The current mode of economic development brings with it a whole range of new disease vectors, and the medical community is still struggling to understand and adjust. Indeed the ‘dual burden’ – the simultaneous presence of both undernutrition and overnutrition in communities, even within families – makes it seemingly impossible to address both at the same time.

These new disease vectors are very different to those familiar to clinicians. They spread at the speed of TV transmission rather than on the wings of the mosquito, they can infect entire schools or neighborhoods with a few well-targeted billboards, and they co-opt their human hosts into passive submission through clever marketing practices. Despite frequent reference to ‘market choice’, modern capitalism makes its profits primarily by making people’s choices for them [5], and so-called ‘emerging market’ countries such as India are increasingly where those profits are being made.

How should clinicians, and especially pediatricians, respond? The experience of western countries is not encouraging. Governments are unwilling to regulate adequately the commercial interests that substantially boost their tax revenues. But with tens of millions of diabetics in India already, you can’t afford to copy our dismal inertia.
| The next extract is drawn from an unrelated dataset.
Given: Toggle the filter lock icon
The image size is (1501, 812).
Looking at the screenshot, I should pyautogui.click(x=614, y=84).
The food industrial complex is arguably currently more dangerous to human health than any single biological pathogen. When I was last in India, in November, I visited a new supermarket to review the kinds of foods being sold in such outlets. The shelves were stacked with sweets, biscuits, ready-made foods and sugary drinks. The individual products may not all be new, and I confess to personal past experience with several Indian brands of soft drinks. But in this kind of supermarket, it is impossible to escape sugar. It is in almost every product, sweet or savory. Evidence increasingly suggests that sugar (sucrose) is more harmful to health than fat, due to its profound effects on insulin metabolism [6,7]. And sugar has long been one the fastest and most lucrative routes to profit on planet earth, hence its locus at the heart of economic development worldwide.
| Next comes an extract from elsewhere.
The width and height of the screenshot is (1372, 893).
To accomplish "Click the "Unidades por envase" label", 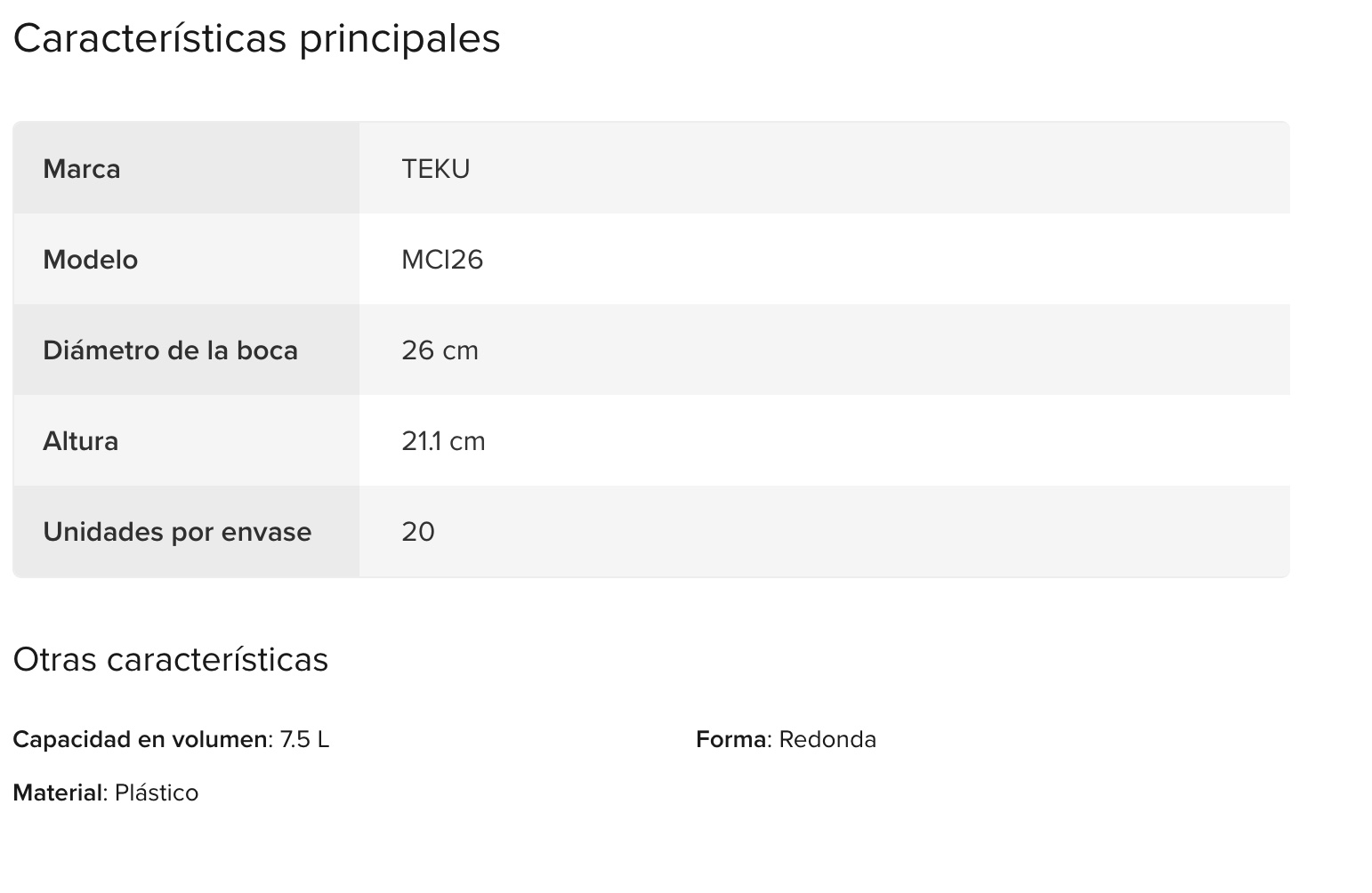I will click(177, 532).
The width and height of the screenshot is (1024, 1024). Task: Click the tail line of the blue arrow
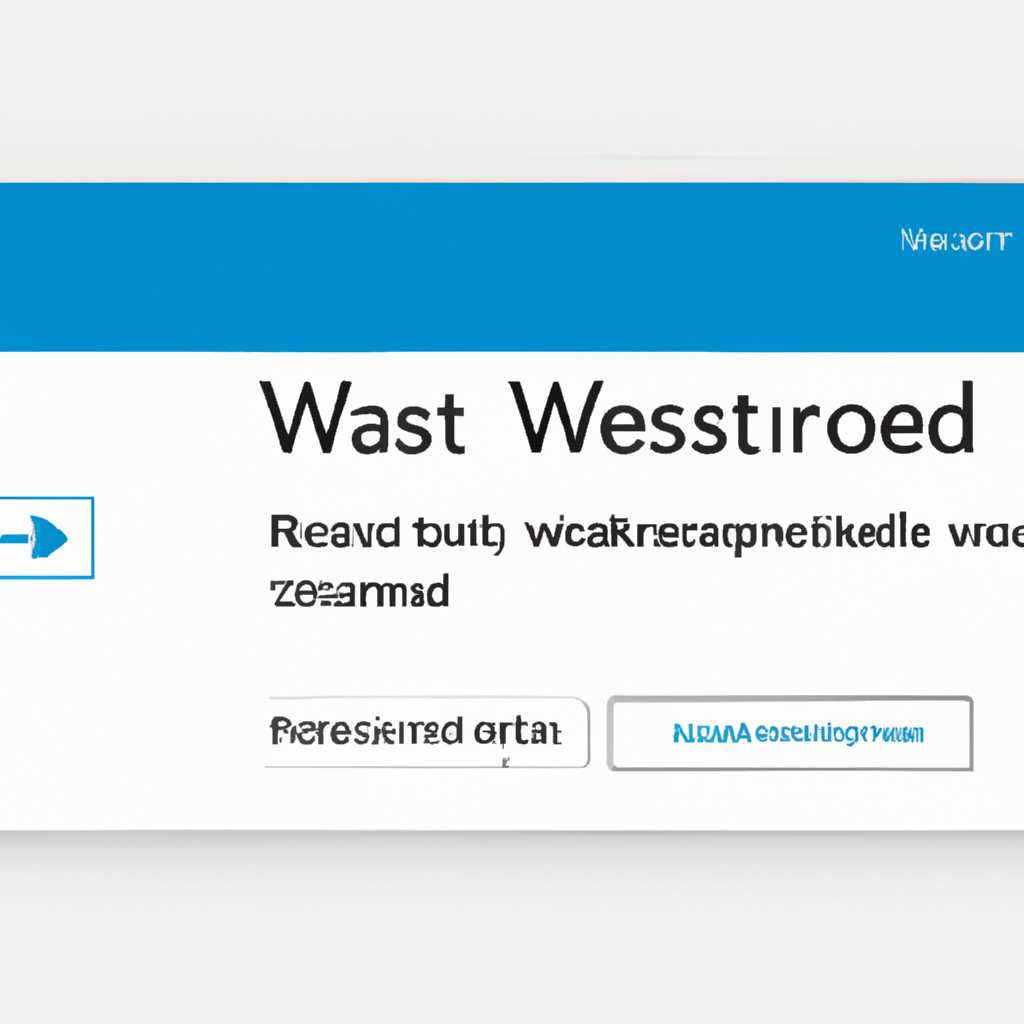click(x=15, y=538)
It would be easy to assume that the disease vectors of modernization are therefore foods, perhaps in particular those containing sugar. This would be a mistake, like identifying Plasmodium as the cause of malaria but missing the role of the mosquito. The real disease vectors are the strategies and power that characterize the food and leisure industries [5] that make it increasingly difficult for the majority of people to avoid unhealthy foods and lifestyles. The obesogenic behaviors identified by Kuriyan and colleagues are being powerfully shaped by these commercial interests.
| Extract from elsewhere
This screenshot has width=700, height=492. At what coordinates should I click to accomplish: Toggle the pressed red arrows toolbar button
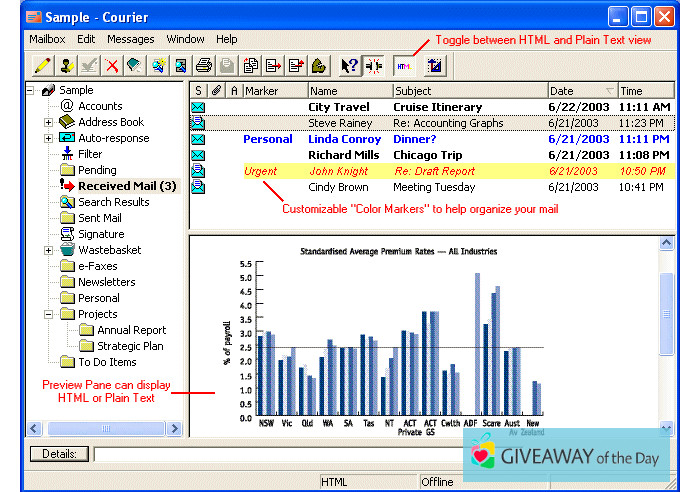coord(372,66)
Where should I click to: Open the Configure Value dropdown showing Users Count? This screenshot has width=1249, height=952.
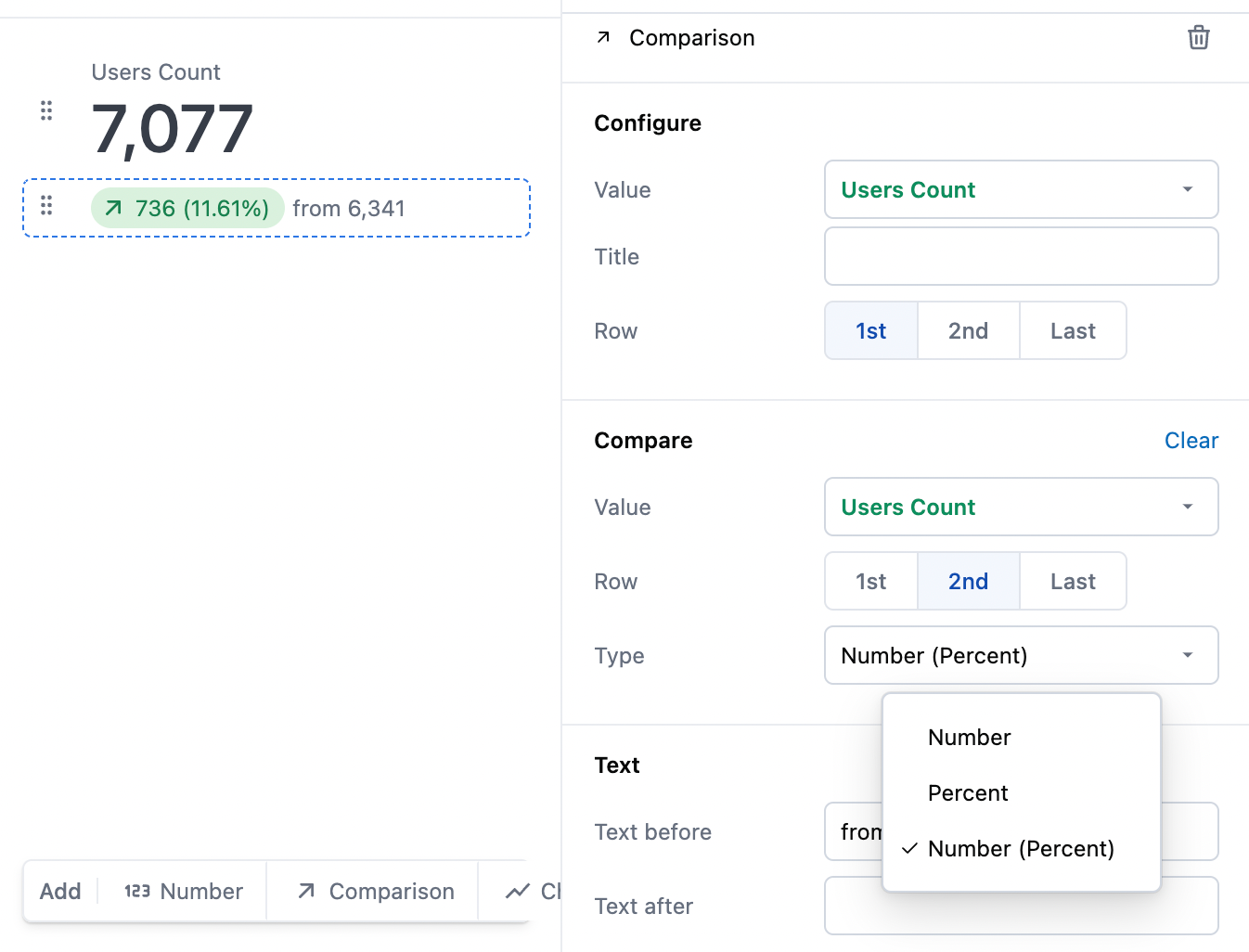[x=1021, y=189]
I believe that pediatricians need to treat the food industrial complex like a disease, a deadly disease, if you are to have any chance of success in tackling the Indian diabetes epidemic. You’ll need different skills to those conventional in the clinic or laboratory. And it may be uncomfortable and challenging. Corporate strategy is likely to be an unpleasant sight when analyzed under the microscope. You need to ask some very tough questions. And here is one for starters. Why were some of the biscuits in that supermarket, containing 72.3 g carbohydrate per 100g, including 27.3 g sugar, marketed by the same company that in 2005 entered the Indian diabetes therapeutic arena with the launch of two drugs, Windia and Windamet?

Competing interests: None stated.

Funding: None.

References

1. Misra A, Khurana L. The metabolic syndrome in South Asians: epidemiology, determinants, and prevention. Metab Syndr Relat Disord. 2009;7:497-514.

2. Kuriyan R, Thomas T, Lokesh DP, Sheth NR, Mahendra A, Joy R, et al. Waist circumference and waist for height percentiles in urban south Indian children Aged 3-16 Years. Indian Pediatr. 2011;48:765-71.

3. Wells JC. The thrifty phenotype as an adaptive maternal effect. Biol Rev Camb Philos Soc. 2007;82:143-72.

4. Uauy R, Kain J. The epidemiological transition: need to incorporate obesity prevention into nutrition programmes. Public Health Nutr. 2002;5:223-9.

5. Baudrillard J. The Consumer Society: Myths and Structures. Los Angeles: Sage Publications; 1970/1998.

6. Lustig RH. The ‘skinny’ on childhood obesity: how our western environment starves kids’ brains. Pediatr Ann. 2006;35:898-907.

7. Taubes G. The Diet Delusion. London: Vermillion; 2008.